# About this task
Could you transcribe every record below exactly as it stands?

# Saved entries
+-------+

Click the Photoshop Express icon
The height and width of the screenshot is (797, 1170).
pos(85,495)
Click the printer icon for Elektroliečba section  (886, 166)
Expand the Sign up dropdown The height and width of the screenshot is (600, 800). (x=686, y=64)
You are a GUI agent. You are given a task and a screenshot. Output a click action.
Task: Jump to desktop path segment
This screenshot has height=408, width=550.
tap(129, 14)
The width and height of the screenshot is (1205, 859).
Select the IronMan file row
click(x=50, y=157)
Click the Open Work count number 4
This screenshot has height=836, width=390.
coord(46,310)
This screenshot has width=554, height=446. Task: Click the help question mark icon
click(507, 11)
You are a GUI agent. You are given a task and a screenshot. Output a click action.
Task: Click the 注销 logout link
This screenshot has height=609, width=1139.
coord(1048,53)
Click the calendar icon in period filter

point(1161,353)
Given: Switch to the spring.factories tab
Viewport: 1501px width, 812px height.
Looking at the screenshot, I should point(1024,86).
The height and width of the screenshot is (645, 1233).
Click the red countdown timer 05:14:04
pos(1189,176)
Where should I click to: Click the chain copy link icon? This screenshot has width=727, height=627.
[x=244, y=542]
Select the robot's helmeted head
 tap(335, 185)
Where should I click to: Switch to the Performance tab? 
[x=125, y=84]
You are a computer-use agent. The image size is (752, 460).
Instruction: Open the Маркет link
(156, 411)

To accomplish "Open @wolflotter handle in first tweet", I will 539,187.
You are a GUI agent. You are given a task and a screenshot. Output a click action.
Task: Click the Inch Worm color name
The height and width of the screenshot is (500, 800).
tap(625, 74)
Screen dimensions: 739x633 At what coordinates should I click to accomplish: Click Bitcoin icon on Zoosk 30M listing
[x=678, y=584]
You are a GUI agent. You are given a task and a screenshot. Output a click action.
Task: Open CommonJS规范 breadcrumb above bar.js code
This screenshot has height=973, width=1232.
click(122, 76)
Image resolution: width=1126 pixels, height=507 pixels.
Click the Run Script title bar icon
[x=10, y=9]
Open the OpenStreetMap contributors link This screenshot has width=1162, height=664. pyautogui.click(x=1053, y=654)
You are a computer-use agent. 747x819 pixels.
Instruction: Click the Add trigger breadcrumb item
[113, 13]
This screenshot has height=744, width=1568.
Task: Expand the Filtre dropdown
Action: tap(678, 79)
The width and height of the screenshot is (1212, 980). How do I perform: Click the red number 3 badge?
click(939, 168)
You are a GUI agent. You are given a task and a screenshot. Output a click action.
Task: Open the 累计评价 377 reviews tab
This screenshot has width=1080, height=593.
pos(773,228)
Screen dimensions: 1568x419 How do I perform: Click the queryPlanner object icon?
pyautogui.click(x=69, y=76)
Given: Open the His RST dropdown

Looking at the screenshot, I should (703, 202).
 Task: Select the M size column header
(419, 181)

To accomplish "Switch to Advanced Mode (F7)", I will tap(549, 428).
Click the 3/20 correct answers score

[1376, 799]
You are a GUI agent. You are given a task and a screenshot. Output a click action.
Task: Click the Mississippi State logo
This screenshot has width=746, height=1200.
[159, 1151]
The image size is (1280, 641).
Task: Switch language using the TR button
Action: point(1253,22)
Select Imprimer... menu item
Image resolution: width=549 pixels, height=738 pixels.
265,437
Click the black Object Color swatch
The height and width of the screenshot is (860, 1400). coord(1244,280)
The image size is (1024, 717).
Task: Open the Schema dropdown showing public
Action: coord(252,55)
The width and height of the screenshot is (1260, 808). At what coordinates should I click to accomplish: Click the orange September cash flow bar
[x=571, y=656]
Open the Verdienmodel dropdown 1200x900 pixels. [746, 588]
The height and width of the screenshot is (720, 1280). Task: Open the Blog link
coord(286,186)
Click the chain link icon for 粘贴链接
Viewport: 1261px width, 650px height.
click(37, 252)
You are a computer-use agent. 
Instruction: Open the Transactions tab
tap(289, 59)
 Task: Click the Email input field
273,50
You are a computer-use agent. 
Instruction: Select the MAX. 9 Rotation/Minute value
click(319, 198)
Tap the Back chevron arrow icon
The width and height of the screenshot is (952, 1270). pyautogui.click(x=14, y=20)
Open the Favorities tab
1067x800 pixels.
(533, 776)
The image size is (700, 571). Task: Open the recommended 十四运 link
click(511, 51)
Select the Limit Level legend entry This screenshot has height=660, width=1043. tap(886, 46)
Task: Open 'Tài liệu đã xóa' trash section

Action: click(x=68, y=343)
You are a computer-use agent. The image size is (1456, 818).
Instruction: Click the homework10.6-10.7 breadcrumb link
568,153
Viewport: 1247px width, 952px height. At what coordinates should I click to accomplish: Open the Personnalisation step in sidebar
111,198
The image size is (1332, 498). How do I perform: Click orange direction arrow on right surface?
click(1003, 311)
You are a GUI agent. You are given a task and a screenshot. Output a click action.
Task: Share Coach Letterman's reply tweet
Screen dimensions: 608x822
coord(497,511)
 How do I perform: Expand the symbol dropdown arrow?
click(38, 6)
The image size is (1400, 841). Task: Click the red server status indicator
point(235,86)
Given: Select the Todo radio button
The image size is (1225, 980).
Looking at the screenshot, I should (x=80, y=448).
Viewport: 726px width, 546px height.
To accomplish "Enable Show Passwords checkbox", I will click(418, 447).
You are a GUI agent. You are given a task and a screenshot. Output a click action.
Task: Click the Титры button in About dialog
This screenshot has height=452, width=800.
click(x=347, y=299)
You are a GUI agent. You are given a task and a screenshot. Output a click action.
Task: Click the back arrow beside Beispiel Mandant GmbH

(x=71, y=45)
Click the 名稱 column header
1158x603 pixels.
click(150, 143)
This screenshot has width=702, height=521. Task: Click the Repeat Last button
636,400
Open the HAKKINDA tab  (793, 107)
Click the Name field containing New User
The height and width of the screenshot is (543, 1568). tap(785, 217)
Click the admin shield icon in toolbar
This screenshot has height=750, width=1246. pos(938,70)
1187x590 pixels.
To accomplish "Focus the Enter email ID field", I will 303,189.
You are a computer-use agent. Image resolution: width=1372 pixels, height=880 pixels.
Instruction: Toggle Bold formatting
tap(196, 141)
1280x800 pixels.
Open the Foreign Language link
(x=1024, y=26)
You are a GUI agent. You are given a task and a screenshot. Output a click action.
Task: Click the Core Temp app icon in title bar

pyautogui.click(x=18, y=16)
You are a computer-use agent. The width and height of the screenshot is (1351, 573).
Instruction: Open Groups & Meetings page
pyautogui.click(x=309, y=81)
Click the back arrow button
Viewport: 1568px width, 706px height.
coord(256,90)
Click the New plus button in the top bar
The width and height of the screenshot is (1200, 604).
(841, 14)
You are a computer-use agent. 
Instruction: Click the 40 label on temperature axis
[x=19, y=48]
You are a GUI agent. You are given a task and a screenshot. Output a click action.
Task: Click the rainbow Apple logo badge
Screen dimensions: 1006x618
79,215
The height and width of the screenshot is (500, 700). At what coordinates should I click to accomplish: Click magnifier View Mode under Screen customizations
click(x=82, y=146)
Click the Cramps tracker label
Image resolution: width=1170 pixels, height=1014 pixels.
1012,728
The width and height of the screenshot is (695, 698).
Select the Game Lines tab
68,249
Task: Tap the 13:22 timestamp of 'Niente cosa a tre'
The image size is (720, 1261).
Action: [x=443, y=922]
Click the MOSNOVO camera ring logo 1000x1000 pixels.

+-------+

# Solved exercise
Click the Photoshop Express icon
The height and width of the screenshot is (797, 1170).
pos(85,495)
Click the printer icon for Elektroliečba section  (886, 166)
Expand the Sign up dropdown The height and width of the screenshot is (600, 800). (x=686, y=64)
You are a GUI agent. You are given a task and a screenshot. Output a click action.
Task: Jump to desktop path segment
This screenshot has height=408, width=550.
tap(129, 14)
The width and height of the screenshot is (1205, 859).
Select the IronMan file row
click(x=50, y=157)
Click the Open Work count number 4
This screenshot has height=836, width=390.
coord(46,310)
This screenshot has width=554, height=446. Task: Click the help question mark icon
click(507, 11)
You are a GUI agent. You are given a task and a screenshot. Output a click action.
Task: Click the 注销 logout link
This screenshot has height=609, width=1139.
coord(1048,53)
Click the calendar icon in period filter

point(1161,353)
Given: Switch to the spring.factories tab
Viewport: 1501px width, 812px height.
Looking at the screenshot, I should point(1024,86).
The height and width of the screenshot is (645, 1233).
Click the red countdown timer 05:14:04
pos(1189,176)
Where should I click to: Click the chain copy link icon? This screenshot has width=727, height=627.
[x=244, y=542]
Select the robot's helmeted head
 tap(335, 185)
Where should I click to: Switch to the Performance tab? 
[x=125, y=84]
You are a computer-use agent. The image size is (752, 460).
Instruction: Open the Маркет link
(156, 411)

To accomplish "Open @wolflotter handle in first tweet", I will 539,187.
You are a GUI agent. You are given a task and a screenshot. Output a click action.
Task: Click the Inch Worm color name
The height and width of the screenshot is (500, 800).
tap(625, 74)
Screen dimensions: 739x633 At what coordinates should I click to accomplish: Click Bitcoin icon on Zoosk 30M listing
[x=678, y=584]
You are a GUI agent. You are given a task and a screenshot. Output a click action.
Task: Open CommonJS规范 breadcrumb above bar.js code
This screenshot has height=973, width=1232.
click(122, 76)
Image resolution: width=1126 pixels, height=507 pixels.
Click the Run Script title bar icon
[x=10, y=9]
Open the OpenStreetMap contributors link This screenshot has width=1162, height=664. pyautogui.click(x=1053, y=654)
You are a computer-use agent. 747x819 pixels.
Instruction: Click the Add trigger breadcrumb item
[113, 13]
This screenshot has height=744, width=1568.
Task: Expand the Filtre dropdown
Action: tap(678, 79)
The width and height of the screenshot is (1212, 980). How do I perform: Click the red number 3 badge?
click(939, 168)
You are a GUI agent. You are given a task and a screenshot. Output a click action.
Task: Open the 累计评价 377 reviews tab
This screenshot has width=1080, height=593.
pos(773,228)
Screen dimensions: 1568x419 How do I perform: Click the queryPlanner object icon?
pyautogui.click(x=69, y=76)
Given: Open the His RST dropdown

Looking at the screenshot, I should (703, 202).
 Task: Select the M size column header
(419, 181)

To accomplish "Switch to Advanced Mode (F7)", I will tap(549, 428).
Click the 3/20 correct answers score

[1376, 799]
You are a GUI agent. You are given a task and a screenshot. Output a click action.
Task: Click the Mississippi State logo
This screenshot has width=746, height=1200.
[159, 1151]
The image size is (1280, 641).
Task: Switch language using the TR button
Action: point(1253,22)
Select Imprimer... menu item
Image resolution: width=549 pixels, height=738 pixels.
265,437
Click the black Object Color swatch
The height and width of the screenshot is (860, 1400). coord(1244,280)
The image size is (1024, 717).
Task: Open the Schema dropdown showing public
Action: coord(252,55)
The width and height of the screenshot is (1260, 808). At what coordinates should I click to accomplish: Click the orange September cash flow bar
[x=571, y=656]
Open the Verdienmodel dropdown 1200x900 pixels. [746, 588]
The height and width of the screenshot is (720, 1280). Task: Open the Blog link
coord(286,186)
Click the chain link icon for 粘贴链接
Viewport: 1261px width, 650px height.
click(37, 252)
You are a computer-use agent. 
Instruction: Open the Transactions tab
tap(289, 59)
 Task: Click the Email input field
273,50
You are a computer-use agent. 
Instruction: Select the MAX. 9 Rotation/Minute value
click(319, 198)
Tap the Back chevron arrow icon
The width and height of the screenshot is (952, 1270). pyautogui.click(x=14, y=20)
Open the Favorities tab
1067x800 pixels.
(533, 776)
The image size is (700, 571). Task: Open the recommended 十四运 link
click(511, 51)
Select the Limit Level legend entry This screenshot has height=660, width=1043. tap(886, 46)
Task: Open 'Tài liệu đã xóa' trash section

Action: click(x=68, y=343)
You are a computer-use agent. The image size is (1456, 818).
Instruction: Click the homework10.6-10.7 breadcrumb link
568,153
Viewport: 1247px width, 952px height. At what coordinates should I click to accomplish: Open the Personnalisation step in sidebar
111,198
The image size is (1332, 498). How do I perform: Click orange direction arrow on right surface?
click(1003, 311)
You are a GUI agent. You are given a task and a screenshot. Output a click action.
Task: Share Coach Letterman's reply tweet
Screen dimensions: 608x822
coord(497,511)
 How do I perform: Expand the symbol dropdown arrow?
click(38, 6)
The image size is (1400, 841). Task: Click the red server status indicator
point(235,86)
Given: Select the Todo radio button
The image size is (1225, 980).
Looking at the screenshot, I should (x=80, y=448).
Viewport: 726px width, 546px height.
To accomplish "Enable Show Passwords checkbox", I will click(418, 447).
You are a GUI agent. You are given a task and a screenshot. Output a click action.
Task: Click the Титры button in About dialog
This screenshot has height=452, width=800.
click(x=347, y=299)
You are a GUI agent. You are given a task and a screenshot. Output a click action.
Task: Click the back arrow beside Beispiel Mandant GmbH

(x=71, y=45)
Click the 名稱 column header
1158x603 pixels.
click(150, 143)
This screenshot has width=702, height=521. Task: Click the Repeat Last button
636,400
Open the HAKKINDA tab  (793, 107)
Click the Name field containing New User
The height and width of the screenshot is (543, 1568). tap(785, 217)
Click the admin shield icon in toolbar
This screenshot has height=750, width=1246. pos(938,70)
1187x590 pixels.
To accomplish "Focus the Enter email ID field", I will 303,189.
You are a computer-use agent. Image resolution: width=1372 pixels, height=880 pixels.
Instruction: Toggle Bold formatting
tap(196, 141)
1280x800 pixels.
Open the Foreign Language link
(x=1024, y=26)
You are a GUI agent. You are given a task and a screenshot. Output a click action.
Task: Click the Core Temp app icon in title bar

pyautogui.click(x=18, y=16)
You are a computer-use agent. The width and height of the screenshot is (1351, 573).
Instruction: Open Groups & Meetings page
pyautogui.click(x=309, y=81)
Click the back arrow button
Viewport: 1568px width, 706px height.
coord(256,90)
Click the New plus button in the top bar
The width and height of the screenshot is (1200, 604).
(841, 14)
You are a computer-use agent. 
Instruction: Click the 40 label on temperature axis
[x=19, y=48]
You are a GUI agent. You are given a task and a screenshot. Output a click action.
Task: Click the rainbow Apple logo badge
Screen dimensions: 1006x618
79,215
The height and width of the screenshot is (500, 700). At what coordinates should I click to accomplish: Click magnifier View Mode under Screen customizations
click(x=82, y=146)
Click the Cramps tracker label
Image resolution: width=1170 pixels, height=1014 pixels.
1012,728
The width and height of the screenshot is (695, 698).
Select the Game Lines tab
68,249
Task: Tap the 13:22 timestamp of 'Niente cosa a tre'
The image size is (720, 1261).
Action: [x=443, y=922]
Click the MOSNOVO camera ring logo 1000x1000 pixels.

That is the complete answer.